The study compared the use of a low-cost antifibrinolytic agent (tranexamic acid) versus placebo, in the context of a double-blind design. The drug was administered early, in the first 8h after trauma, at a dosage of 2g via the intravenous route, a 1g bolus initially, and 1g in perfusion over 8h.
The trial methodology had been previously published in The Lancet.2 The primary endpoint was mortality of any cause during the first four weeks. The losses during follow-up were minimal: 33 patients in the active treatment group and 47 in the placebo arm. The statistical analysis was carried out on an intention to treat (ITT) basis.
Global mortality, not the only mortality associated to bleeding, was significantly lowered in the tranexamic acid group (p<0.0035). The incidence of occlusive vascular events, fatal or otherwise, was similar in both groups (placebo and tranexamic acid). Surprisingly, no significant difference was recorded in the number of red cell concentrate units transfused in either group.
Since the two study arms proved homogeneous in that they were balanced for multiple clinical risk parameters (age, gender, time from trauma, type of trauma, systolic blood pressure upon admission, respiratory frequency, capillary filling time, heart rate and level of consciousness according to the Glasgow coma scale), and the breaches in protocol were identical in each arm (0.4%), the early administration of tranexamic acid was identified as a first-order therapeutic option thanks to its impact upon the most relevant medical variable: patient mortality. In addition, given the low cost of tranexamic acid, the use of only 81.6 euros in treating 68 patients would allow the avoidance of one death in this group of patients.
The study has some limitations—the most important being the fact that the trial does not clarify the mechanism by which tranexamic acid reduces mortality among patients with traumatic hemorrhage. In fact, not only bleeding-dependent mortality decreases, but also global mortality among the trauma patients. Thus, the comment accompanying the article3 suggests that a plasmin-mediated antiinflammatory effect may be involved. A second study limitation would be the fact that the posology had not been previously tested in a phase II setting with this particular treatment indication. In any case, the dosage employed was consistent with the specifications of the Summary of Product Characteristics, and with the data obtained from studies in heart surgery and other indications, where no increased effectiveness was observed with higher doses.

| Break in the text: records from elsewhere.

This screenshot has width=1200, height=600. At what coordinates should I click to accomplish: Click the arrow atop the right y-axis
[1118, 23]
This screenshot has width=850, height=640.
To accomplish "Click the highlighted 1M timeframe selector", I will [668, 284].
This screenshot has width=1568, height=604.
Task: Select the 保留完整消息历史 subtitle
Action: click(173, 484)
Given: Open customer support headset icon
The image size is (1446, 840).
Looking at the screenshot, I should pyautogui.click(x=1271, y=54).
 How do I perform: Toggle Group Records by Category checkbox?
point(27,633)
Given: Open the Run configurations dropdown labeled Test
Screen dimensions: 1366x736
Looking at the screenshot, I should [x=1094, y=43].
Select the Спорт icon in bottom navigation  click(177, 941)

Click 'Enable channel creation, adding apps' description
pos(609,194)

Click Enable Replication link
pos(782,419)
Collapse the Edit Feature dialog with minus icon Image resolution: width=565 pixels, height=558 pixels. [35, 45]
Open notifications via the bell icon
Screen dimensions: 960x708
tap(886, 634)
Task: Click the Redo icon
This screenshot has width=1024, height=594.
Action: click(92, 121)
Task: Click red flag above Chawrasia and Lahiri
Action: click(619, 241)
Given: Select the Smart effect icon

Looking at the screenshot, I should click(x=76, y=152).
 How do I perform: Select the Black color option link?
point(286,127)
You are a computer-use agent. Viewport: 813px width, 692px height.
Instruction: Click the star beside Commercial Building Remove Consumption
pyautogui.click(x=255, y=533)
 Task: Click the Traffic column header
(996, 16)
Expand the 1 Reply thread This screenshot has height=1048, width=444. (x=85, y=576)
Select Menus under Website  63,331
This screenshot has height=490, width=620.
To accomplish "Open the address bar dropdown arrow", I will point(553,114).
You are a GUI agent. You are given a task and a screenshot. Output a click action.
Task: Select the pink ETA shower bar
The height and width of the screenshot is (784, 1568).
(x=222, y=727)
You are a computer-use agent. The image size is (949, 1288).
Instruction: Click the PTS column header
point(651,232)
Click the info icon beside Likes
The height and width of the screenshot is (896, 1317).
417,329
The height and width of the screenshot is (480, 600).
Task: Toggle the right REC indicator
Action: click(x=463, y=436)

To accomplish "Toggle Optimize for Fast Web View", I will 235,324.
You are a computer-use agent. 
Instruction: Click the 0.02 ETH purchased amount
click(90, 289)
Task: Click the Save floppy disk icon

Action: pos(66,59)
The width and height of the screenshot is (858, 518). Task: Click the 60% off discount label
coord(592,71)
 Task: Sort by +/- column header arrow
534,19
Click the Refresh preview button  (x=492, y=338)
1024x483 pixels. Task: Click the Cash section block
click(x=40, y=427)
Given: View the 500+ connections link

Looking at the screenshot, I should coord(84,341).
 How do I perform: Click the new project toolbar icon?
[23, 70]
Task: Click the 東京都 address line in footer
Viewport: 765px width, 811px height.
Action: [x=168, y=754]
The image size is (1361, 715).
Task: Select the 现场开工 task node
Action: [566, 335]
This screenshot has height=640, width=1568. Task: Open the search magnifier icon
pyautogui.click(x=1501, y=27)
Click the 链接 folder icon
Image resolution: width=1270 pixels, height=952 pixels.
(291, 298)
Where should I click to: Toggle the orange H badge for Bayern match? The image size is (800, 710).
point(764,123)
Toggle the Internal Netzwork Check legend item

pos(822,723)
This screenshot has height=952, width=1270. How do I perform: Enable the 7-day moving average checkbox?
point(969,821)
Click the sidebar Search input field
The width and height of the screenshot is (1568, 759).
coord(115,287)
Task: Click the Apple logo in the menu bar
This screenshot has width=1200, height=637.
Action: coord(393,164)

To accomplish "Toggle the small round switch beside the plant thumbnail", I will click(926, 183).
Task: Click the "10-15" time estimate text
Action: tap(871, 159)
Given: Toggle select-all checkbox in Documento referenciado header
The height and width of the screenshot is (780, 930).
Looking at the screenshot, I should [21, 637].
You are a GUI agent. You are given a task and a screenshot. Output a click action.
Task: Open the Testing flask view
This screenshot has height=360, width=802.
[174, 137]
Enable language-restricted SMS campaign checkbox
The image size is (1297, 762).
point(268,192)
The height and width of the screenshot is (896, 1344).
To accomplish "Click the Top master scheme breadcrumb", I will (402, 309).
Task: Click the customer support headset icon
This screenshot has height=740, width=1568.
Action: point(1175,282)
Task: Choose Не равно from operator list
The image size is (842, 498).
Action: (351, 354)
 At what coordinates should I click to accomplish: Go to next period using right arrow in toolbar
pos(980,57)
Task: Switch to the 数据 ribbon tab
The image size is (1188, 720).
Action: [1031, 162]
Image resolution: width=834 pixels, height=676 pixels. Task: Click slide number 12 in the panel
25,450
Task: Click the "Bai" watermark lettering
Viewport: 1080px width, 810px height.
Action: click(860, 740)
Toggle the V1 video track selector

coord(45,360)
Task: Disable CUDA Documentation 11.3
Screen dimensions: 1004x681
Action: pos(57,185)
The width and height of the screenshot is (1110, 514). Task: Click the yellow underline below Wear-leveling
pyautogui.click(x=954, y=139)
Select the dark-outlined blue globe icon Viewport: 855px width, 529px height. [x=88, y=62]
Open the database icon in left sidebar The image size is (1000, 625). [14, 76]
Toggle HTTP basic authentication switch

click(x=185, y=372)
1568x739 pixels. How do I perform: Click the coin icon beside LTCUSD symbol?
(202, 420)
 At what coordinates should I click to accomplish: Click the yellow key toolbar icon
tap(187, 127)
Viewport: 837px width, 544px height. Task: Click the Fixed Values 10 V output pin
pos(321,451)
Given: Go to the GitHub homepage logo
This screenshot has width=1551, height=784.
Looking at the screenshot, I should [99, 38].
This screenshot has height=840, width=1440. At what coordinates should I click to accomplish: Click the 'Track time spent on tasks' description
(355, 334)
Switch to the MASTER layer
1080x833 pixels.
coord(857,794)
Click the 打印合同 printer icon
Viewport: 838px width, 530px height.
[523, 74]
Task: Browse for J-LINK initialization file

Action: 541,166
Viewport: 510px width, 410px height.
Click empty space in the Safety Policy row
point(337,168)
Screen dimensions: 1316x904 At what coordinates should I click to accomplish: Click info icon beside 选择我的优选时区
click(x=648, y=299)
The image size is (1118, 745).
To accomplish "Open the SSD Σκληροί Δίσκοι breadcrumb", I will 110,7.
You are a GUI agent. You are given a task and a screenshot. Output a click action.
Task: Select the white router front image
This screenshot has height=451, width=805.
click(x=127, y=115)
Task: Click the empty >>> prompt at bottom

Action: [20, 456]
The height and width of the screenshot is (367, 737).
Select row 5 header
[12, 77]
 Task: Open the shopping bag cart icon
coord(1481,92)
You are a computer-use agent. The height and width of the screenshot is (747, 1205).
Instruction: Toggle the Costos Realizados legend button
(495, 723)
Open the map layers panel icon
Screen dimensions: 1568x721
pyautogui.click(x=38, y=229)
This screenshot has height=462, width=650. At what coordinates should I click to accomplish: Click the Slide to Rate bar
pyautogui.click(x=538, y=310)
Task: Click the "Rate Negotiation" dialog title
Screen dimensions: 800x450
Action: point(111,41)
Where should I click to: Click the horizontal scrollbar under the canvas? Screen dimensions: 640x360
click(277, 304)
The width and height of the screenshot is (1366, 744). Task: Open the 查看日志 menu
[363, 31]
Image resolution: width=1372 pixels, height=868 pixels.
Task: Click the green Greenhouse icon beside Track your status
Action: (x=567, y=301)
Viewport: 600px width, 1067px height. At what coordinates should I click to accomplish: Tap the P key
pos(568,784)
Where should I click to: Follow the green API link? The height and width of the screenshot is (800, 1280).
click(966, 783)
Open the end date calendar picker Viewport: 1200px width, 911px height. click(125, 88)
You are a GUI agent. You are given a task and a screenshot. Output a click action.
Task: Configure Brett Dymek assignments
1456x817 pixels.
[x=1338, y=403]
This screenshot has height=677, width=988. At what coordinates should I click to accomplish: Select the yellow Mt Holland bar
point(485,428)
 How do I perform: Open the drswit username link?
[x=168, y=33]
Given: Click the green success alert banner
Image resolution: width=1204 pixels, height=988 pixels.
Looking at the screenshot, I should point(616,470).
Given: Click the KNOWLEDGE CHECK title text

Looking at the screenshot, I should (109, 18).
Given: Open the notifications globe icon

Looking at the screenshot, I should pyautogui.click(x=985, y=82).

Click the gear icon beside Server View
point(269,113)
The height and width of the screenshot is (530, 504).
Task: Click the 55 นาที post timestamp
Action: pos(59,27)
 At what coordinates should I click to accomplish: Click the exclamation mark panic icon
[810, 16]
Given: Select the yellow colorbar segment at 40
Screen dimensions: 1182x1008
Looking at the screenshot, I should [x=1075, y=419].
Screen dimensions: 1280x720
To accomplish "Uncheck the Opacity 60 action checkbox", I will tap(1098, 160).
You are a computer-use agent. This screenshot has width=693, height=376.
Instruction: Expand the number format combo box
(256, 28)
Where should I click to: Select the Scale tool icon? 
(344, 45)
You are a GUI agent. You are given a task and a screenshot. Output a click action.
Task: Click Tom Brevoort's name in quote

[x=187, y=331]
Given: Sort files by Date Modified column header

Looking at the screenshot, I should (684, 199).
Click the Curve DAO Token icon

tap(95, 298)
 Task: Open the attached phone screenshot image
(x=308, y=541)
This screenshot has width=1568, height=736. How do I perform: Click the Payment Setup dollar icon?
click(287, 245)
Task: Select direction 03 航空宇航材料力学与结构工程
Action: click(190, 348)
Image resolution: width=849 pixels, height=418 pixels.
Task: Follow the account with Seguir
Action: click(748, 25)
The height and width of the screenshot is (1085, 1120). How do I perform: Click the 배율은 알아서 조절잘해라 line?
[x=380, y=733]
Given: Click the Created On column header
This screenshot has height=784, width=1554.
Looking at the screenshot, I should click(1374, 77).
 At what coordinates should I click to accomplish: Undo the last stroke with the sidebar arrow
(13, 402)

Some years ago, in this same journal, we asked ourselves what could be done to improve the results obtained in serious trauma cases.4 At the time we did not suspect that an old drug such as tranexamic acid–with an accessible price anywhere in the world–could offer a positive response in the arduous attempt to lessen mortality among such patients.
In conclusion, given the results obtained, the large number of traumatic bleeding deaths recorded worldwide, and the efficiency of tranexamic acid, we have supported the application to include this drug in the list of essential medicines of the World Health Organization (WHO). In our setting, and from June 2010, the Drug Commission has authorized the compassionate use of tranexamic acid in traumatic hemorrhagic shock patients treated in our hospital. Until the drug company includes this treatment indication in the Summary of Product Characteristics, we consider compassionate use to be the fastest way to make this drug available to patients with a view to improving the outcome of trauma cases involving significant blood losses.
Conflicts of InterestThe authors have no conflicts of interest to declare.
Please cite this article as: Muñoz-Sánchez A, Murillo-Cabezas F. El ácido tranexámico disminuye la mortalidad del shock hemorrágico traumático. Med Intensiva. 2011;35:286–7.